What the exercise asks | Return the lines of the records below unchanged, starting with the line that contains "The image size" and going on through the line that contains "pyautogui.click(x=1248, y=297)". Leave the pictures out of your answer.

--- start of Given records ---

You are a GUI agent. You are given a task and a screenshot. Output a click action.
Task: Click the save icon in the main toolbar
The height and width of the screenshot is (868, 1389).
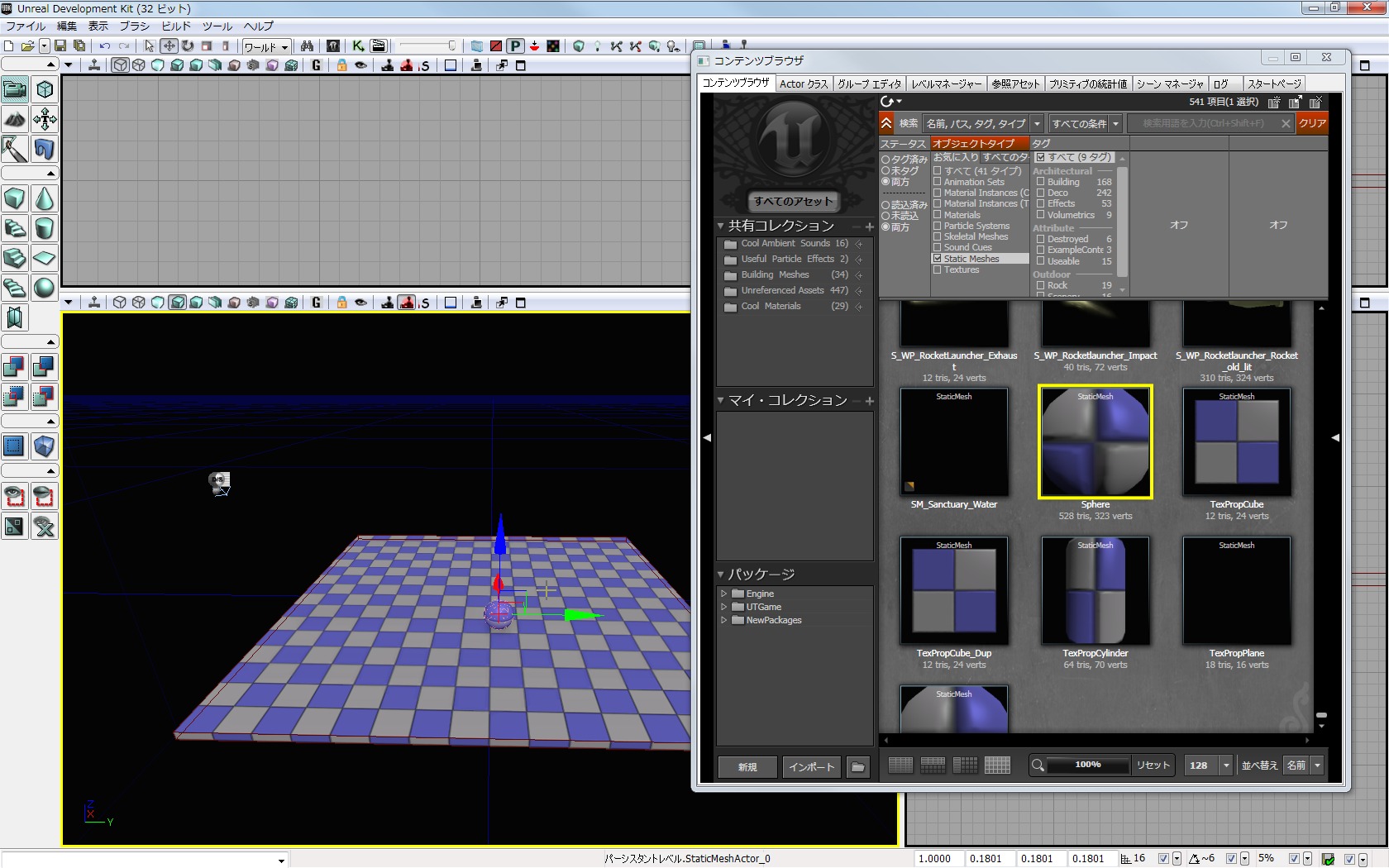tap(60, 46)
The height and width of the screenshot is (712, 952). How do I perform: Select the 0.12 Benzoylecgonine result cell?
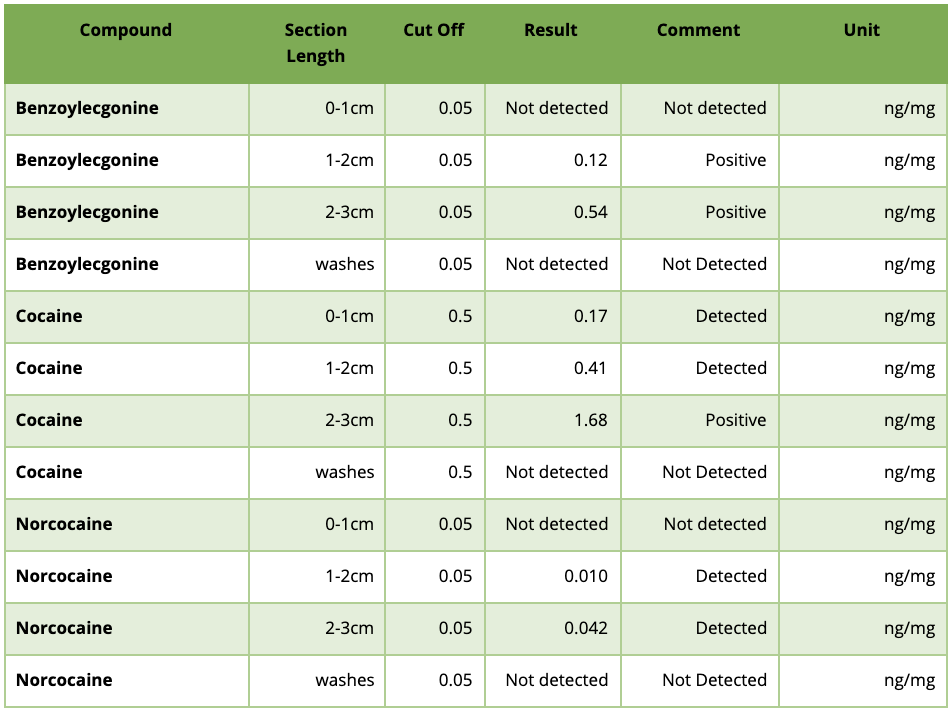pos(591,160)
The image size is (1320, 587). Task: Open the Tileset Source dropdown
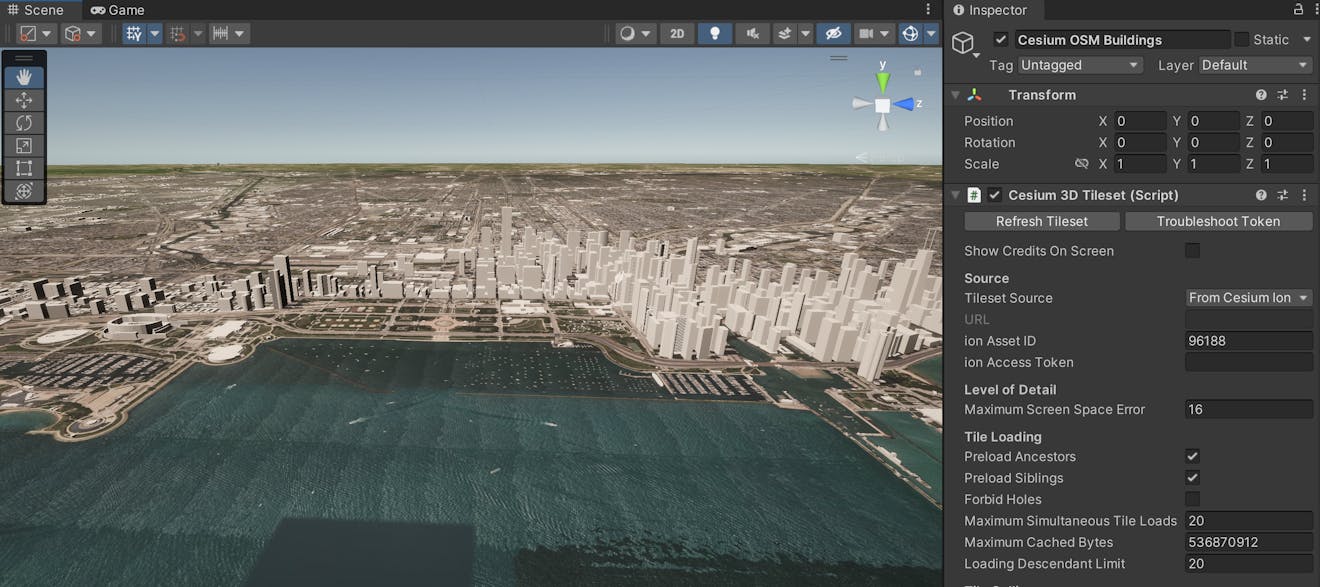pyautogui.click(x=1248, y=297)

--- end of Given records ---
--- start of Given records ---

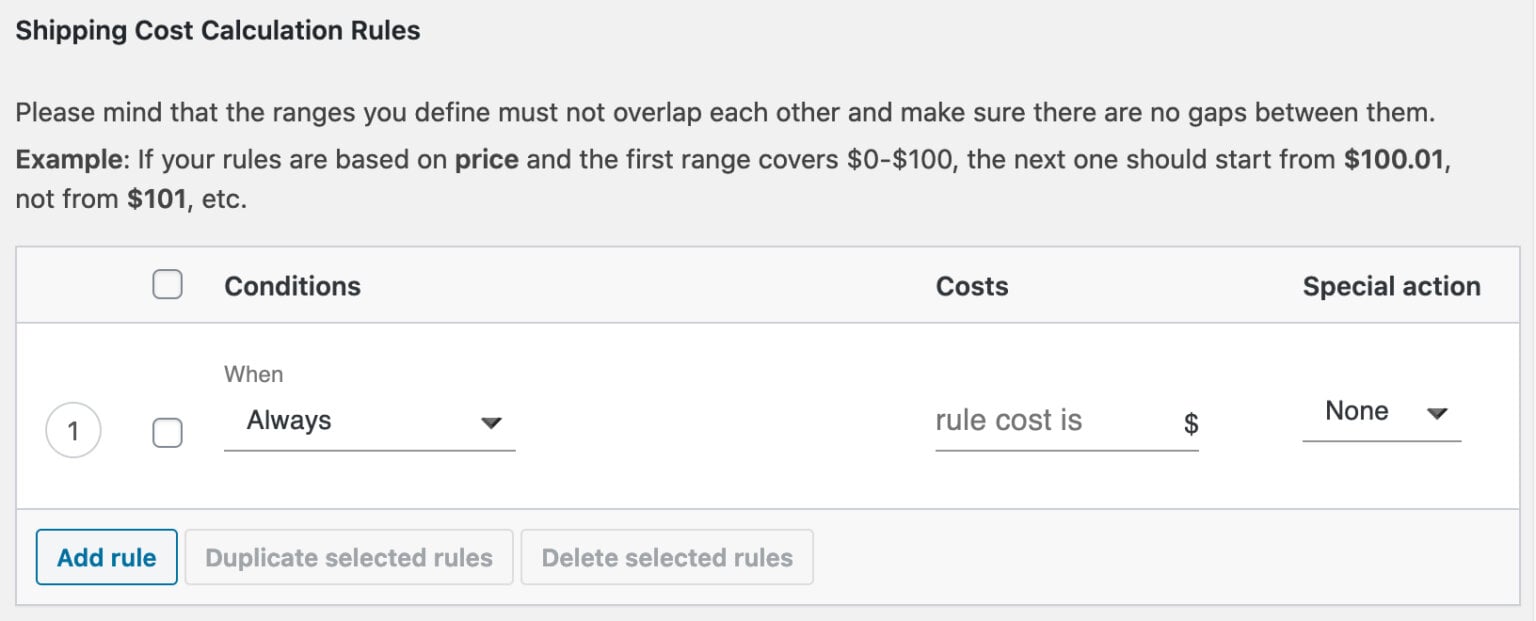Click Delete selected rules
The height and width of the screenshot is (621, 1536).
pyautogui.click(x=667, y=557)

--- end of Given records ---

Answer |
The image size is (1320, 587). Task: Open the Tileset Source dropdown
pyautogui.click(x=1248, y=297)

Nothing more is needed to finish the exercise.